Profiling the Code
Profiling allows us to find the bottle-necks of the code as it is currently implemented. Bottle-necks are the parts of the code that may delay the simulation, making it more computationally expensive. Once found, we can update the related code sections and improve its efficiency. Profiling tools can also be used to check how load balanced the simulation is, i.e. if the work is well distributed across all MPI ranks used. Load balancing can be activated in WarpX by setting input parameters, see the parallelization input parameter section.
AMReX’s Tiny Profiler
By default, WarpX uses the AMReX baseline tool, the TINYPROFILER, to evaluate the time information for different parts of the code (functions) between the different MPI ranks. The results, timers, are stored into four tables in the standard output, stdout, that are located below the simulation steps information and above the warnings regarding unused input file parameters (if there were any).
The timers are displayed in tables for which the columns correspond to:
name of the function
number of times it is called in total
minimum of time spent exclusively/inclusively in it, between all ranks
average of time, between all ranks
maximum time, between all ranks
maximum percentage of time spent, across all ranks
If the simulation is well load balanced the minimum, average and maximum times should be identical.
The top two tables refer to the complete simulation information. The bottom two are related to the Evolve() section of the code (where each time step is computed).

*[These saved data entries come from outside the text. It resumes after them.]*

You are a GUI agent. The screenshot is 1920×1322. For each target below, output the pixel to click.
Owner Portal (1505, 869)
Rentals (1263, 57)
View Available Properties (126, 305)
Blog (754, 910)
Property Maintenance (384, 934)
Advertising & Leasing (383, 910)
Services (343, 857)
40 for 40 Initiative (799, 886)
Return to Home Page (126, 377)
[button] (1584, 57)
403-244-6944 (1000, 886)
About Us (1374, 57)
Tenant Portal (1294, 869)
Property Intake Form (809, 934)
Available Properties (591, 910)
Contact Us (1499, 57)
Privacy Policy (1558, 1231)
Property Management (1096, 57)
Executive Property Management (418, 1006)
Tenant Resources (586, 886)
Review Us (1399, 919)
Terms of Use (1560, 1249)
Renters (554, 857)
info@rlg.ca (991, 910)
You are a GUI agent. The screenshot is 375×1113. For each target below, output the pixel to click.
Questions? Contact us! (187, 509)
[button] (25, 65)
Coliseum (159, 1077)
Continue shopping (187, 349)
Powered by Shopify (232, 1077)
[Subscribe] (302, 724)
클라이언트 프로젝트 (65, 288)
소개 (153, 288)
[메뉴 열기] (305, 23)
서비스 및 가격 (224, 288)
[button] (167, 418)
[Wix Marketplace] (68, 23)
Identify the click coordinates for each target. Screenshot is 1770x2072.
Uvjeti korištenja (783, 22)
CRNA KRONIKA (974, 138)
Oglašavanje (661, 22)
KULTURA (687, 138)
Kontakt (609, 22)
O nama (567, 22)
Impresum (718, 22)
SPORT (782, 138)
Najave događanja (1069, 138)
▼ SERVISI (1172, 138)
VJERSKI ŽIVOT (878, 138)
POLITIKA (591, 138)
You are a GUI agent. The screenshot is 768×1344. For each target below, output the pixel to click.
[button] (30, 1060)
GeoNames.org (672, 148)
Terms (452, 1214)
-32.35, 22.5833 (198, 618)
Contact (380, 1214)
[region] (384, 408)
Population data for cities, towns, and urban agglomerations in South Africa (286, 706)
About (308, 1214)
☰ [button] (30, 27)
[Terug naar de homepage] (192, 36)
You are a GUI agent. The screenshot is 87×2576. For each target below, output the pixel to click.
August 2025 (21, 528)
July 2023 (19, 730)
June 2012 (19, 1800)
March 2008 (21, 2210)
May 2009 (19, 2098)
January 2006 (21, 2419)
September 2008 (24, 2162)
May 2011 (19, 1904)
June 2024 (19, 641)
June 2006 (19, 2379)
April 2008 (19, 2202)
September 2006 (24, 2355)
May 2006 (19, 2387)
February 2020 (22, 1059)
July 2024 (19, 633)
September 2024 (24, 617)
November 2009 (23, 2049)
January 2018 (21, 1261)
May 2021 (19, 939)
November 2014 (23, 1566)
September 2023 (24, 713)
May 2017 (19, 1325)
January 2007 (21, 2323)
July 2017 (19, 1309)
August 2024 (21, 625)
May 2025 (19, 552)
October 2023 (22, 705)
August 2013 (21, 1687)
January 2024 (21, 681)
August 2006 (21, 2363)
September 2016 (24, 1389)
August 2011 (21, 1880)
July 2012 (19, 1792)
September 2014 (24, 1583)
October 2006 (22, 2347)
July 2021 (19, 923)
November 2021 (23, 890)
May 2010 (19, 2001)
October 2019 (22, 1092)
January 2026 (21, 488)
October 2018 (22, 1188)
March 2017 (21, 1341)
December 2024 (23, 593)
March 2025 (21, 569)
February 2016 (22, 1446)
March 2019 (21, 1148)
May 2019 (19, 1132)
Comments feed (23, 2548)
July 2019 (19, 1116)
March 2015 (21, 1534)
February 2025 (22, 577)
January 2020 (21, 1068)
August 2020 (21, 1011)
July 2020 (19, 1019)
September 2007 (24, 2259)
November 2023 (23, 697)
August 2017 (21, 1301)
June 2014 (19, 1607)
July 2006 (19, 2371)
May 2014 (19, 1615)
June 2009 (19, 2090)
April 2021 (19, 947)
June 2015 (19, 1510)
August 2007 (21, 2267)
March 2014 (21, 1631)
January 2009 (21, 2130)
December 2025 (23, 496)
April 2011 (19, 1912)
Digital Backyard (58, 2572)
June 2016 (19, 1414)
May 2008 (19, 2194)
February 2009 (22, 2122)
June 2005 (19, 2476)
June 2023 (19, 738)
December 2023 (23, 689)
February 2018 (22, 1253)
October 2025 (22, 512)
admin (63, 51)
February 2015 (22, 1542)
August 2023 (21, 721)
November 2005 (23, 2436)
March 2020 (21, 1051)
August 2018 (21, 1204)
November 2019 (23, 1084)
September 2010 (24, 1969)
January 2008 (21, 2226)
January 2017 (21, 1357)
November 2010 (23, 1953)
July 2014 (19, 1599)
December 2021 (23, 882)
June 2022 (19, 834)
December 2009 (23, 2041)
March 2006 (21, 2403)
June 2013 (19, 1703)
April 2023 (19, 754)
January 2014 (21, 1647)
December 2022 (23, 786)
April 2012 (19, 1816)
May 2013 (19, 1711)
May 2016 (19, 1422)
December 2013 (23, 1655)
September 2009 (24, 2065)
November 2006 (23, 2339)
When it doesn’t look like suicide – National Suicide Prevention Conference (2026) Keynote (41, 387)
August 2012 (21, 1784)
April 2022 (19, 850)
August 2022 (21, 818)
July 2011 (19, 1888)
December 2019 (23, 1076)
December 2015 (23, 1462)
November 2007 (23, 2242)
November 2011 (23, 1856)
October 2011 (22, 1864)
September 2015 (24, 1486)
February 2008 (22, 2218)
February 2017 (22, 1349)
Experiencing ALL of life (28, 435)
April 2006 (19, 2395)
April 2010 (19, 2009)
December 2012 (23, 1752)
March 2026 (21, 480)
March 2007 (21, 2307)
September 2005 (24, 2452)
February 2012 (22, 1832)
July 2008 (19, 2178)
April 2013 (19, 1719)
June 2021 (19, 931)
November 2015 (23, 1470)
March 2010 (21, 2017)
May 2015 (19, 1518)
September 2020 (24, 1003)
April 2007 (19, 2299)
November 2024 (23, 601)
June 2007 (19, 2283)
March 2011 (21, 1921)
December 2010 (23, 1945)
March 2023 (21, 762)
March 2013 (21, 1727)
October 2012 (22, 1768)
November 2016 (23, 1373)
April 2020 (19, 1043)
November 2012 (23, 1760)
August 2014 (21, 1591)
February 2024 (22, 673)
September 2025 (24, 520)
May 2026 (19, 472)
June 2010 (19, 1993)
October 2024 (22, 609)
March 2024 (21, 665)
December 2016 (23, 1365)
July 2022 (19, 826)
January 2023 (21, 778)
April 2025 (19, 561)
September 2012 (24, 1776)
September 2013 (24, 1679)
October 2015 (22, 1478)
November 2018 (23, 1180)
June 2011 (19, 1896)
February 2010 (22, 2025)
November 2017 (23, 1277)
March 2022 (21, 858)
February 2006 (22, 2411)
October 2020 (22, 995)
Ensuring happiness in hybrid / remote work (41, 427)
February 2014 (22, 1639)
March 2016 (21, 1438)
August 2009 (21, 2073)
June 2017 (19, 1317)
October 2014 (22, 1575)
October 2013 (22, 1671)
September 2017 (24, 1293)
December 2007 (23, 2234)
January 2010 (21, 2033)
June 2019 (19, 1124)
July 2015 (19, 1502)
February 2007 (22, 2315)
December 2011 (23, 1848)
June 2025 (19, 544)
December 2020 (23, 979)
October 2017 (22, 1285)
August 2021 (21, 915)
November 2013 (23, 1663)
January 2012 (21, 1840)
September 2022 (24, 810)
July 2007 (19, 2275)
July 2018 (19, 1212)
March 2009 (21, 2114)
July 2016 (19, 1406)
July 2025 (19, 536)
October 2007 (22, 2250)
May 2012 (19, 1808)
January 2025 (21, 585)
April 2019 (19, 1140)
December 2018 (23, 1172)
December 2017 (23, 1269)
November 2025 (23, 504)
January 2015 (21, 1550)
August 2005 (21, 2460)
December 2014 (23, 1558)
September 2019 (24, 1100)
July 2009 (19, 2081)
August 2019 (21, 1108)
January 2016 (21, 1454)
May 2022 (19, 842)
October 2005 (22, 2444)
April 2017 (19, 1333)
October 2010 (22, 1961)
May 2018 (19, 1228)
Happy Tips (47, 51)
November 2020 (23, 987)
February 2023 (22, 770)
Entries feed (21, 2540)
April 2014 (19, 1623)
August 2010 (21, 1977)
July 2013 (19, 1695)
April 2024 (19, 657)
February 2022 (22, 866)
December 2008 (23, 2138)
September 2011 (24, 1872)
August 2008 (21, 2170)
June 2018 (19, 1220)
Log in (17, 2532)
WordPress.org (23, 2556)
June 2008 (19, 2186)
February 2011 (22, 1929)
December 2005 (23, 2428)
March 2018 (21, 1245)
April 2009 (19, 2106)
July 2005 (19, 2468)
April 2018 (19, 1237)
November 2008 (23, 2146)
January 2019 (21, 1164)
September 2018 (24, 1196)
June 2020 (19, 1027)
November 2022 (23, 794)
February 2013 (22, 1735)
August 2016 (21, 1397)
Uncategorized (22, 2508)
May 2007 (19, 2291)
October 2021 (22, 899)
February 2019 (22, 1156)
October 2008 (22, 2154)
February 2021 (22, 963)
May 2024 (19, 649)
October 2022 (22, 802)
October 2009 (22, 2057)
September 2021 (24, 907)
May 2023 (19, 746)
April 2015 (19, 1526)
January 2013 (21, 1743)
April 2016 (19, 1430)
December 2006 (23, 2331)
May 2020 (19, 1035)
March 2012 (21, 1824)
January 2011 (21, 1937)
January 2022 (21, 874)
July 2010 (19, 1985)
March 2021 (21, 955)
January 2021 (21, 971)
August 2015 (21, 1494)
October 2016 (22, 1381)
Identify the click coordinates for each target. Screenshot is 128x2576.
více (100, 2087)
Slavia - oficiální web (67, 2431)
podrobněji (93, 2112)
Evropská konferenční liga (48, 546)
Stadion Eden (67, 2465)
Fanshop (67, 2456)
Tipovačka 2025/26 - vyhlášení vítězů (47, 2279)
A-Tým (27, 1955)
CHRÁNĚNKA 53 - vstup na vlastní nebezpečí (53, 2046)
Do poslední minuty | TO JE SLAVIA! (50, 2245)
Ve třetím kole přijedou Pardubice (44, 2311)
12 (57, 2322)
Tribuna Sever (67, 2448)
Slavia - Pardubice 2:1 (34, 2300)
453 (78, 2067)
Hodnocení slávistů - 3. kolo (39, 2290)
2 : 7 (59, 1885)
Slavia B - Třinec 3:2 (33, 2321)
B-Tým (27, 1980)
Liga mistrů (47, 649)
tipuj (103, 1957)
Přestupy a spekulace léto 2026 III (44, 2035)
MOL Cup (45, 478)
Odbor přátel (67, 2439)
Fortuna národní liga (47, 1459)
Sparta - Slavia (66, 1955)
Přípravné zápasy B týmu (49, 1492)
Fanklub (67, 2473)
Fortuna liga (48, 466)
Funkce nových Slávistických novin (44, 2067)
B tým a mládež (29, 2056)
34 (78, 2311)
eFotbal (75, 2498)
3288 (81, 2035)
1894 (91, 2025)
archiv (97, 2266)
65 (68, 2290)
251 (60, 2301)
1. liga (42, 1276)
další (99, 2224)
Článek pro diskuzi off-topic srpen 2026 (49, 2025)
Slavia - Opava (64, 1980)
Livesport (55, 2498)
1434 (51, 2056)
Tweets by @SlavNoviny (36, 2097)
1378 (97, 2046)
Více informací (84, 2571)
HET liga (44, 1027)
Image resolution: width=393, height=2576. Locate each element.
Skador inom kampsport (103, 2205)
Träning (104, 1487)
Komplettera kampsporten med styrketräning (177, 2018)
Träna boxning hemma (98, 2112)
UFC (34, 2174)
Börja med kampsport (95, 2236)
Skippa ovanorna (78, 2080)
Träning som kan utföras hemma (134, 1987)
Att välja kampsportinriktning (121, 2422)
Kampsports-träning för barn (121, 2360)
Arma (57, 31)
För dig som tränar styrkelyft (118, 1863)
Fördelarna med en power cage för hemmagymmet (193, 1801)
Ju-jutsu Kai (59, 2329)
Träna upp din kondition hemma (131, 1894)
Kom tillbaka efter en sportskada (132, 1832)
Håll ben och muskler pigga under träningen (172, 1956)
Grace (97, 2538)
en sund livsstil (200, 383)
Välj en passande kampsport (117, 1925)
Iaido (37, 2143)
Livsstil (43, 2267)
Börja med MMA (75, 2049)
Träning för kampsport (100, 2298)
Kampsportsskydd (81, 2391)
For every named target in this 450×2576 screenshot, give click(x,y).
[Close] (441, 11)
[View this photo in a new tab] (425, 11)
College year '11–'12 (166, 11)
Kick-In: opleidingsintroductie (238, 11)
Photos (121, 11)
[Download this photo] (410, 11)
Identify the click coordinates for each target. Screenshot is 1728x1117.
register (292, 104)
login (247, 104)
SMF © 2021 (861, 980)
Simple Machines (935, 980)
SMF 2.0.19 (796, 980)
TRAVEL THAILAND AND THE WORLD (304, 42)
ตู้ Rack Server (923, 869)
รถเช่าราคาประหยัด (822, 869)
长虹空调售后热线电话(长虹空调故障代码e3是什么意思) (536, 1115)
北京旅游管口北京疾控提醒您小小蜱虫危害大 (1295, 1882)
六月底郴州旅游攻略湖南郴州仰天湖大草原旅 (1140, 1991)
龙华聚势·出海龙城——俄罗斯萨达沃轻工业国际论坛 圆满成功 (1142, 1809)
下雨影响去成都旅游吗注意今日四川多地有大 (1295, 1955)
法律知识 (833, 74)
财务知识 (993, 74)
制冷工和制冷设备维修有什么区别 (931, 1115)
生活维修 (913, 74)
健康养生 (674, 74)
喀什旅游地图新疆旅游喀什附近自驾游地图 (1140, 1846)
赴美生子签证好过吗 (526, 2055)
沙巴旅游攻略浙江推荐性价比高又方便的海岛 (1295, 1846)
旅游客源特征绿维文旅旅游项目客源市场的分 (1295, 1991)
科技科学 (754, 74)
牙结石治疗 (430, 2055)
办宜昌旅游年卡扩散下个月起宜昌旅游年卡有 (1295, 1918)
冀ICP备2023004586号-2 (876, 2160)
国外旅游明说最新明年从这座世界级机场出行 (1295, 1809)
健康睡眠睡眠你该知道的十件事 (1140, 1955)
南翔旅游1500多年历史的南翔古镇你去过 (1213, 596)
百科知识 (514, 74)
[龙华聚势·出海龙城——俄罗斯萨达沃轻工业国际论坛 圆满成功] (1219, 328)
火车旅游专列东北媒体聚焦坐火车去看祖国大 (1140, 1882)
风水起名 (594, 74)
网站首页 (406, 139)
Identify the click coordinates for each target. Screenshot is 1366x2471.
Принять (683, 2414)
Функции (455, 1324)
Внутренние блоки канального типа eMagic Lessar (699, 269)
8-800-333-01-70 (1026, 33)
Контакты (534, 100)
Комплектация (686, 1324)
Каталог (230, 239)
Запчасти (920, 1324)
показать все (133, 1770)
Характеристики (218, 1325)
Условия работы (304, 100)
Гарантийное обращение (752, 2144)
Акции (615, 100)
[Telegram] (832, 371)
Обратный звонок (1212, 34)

Each set of two timers show the exclusive, top, and inclusive, bottom, information depending on whether the time spent in nested sections of the codes are included.
Note
When creating performance-related issues on the WarpX GitHub repo, please include Tiny Profiler tables (besides the usual issue description, input file and submission script), or (even better) the whole standard output.
For more detailed information please visit the AMReX profiling documentation. There is a script located here that parses the Tiny Profiler output and generates a JSON file that can be used with Hatchet in order to analyze performance.
AMReX’s Full Profiler
The Tiny Profiler provides a summary across all MPI ranks. However, when analyzing load-balancing, it can be useful to have more detailed information about the behavior of each individual MPI rank. The workflow for doing so is the following:
Compile WarpX with full profiler support:
cmake -S . -B build -DAMReX_BASE_PROFILE=YES -DAMReX_TRACE_PROFILE=YES -DAMReX_COMM_PROFILE=YES -DAMReX_TINY_PROFILE=OFF cmake --build build -j 4
Warning
Please note that the AMReX build options for
AMReX_TINY_PROFILE
(our default:ON
) and full profiling traces viaAMReX_BASE_PROFILE
are mutually exclusive. Further tracing options are sub-options ofAMReX_BASE_PROFILE
.To turn on the tiny profiler again, remove the
build
directory or turn offAMReX_BASE_PROFILE
again:cmake -S . -B build -DAMReX_BASE_PROFILE=OFF -DAMReX_TINY_PROFILE=ON
Run the simulation to be profiled. Note that the WarpX executable will create a new folder bl_prof, which contains the profiling data.
Note
When using the full profiler, it is usually useful to profile only a few PIC iterations (e.g. 10-20 PIC iterations), in order to improve readability. If the interesting PIC iterations occur only late in a simulation, you can run the first part of the simulation without profiling, the create a checkpoint, and then restart the simulation for 10-20 steps with the full profiler on.
Note
The next steps can be done on a local computer (even if the simulation itself ran on an HPC cluster). In this case, simply copy the folder bl_prof to your local computer.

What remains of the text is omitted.